Recently I tried to figure out how to realistically integrate the concept of jousting into D&D 3.5 but I couldn't come up with a good solution.
Problem is this: D&D handles combat turn-based, so two mounted knights riding against each other won't hit the same time. The one with better initiative will win and hit, presumably taking the opponent out of his saddle and even if not, with ride-by-attack he will be long gone before the opponent can react.
This means it's pointless being good at mounted combat if all it depends on is initiative.

Same goes with open battlefields. Two guys on horses, one with a sword, the other with a lance. Realistically the one with the lance should be in advantage since he can strike first. But if the other one wins initiative he can hit and escape without facing the other's charge. Theoretically he could ready his lance against the charge but that's not the point I'd guess.

So the question is: Are there any rules, homebrewed or official, that account for situations like this?

Eldariel
2010-05-04, 04:18 PM
Jousting, specifically the impact, could just be handled as a Bull Rush-check to knock opponent off their saddle. And you can handwave the turn-based movement by just stating initiative merely matters for whose attack resolves first.

Like with all sporting combat (e.g.

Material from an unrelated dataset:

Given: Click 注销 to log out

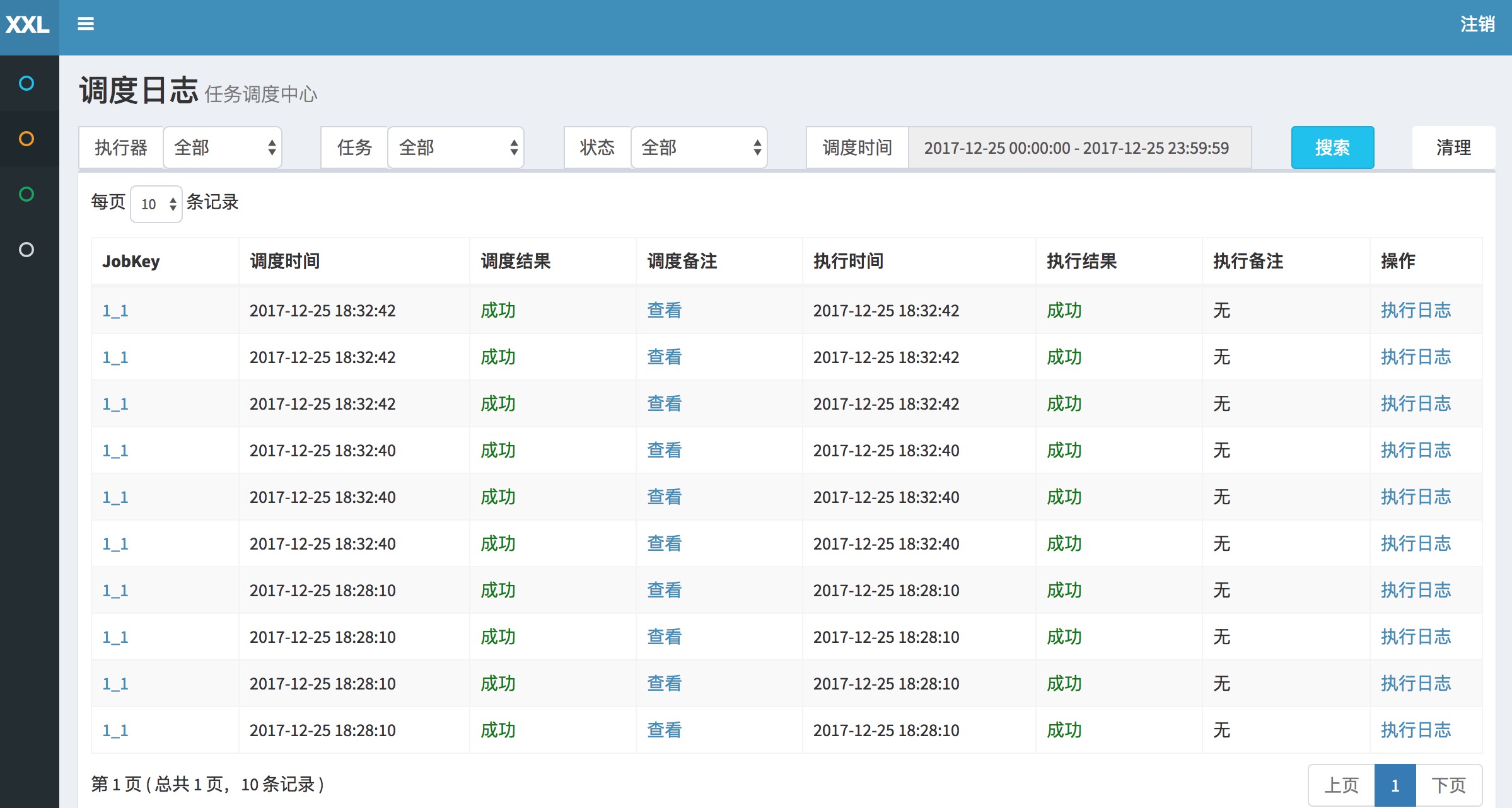Looking at the screenshot, I should tap(1477, 24).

Iaijutsu Duel from Oriental Adventures), you should use a bit different rules to describe that the combat has rules both sides abide by.


And the guy with Lance has reach so of course he hits first; he gets an AoO if the sword-guy moves first and has reach not to provoke AoO if he wins the Initiative, so that's taken care of by the rules.

Goldfly
2010-05-04, 04:47 PM
There are rules for jousting on page 130 of Complete Warrior.

Anxe
2010-05-04, 04:57 PM
I believe there were jousting rules in an old Dragon issue as well. I would just use Bull rush or Trip to decide it. The problem is that it doesn't take into account that lances often broke in Arthurian legends. You could solve that by flipping a coin to see if it breaks.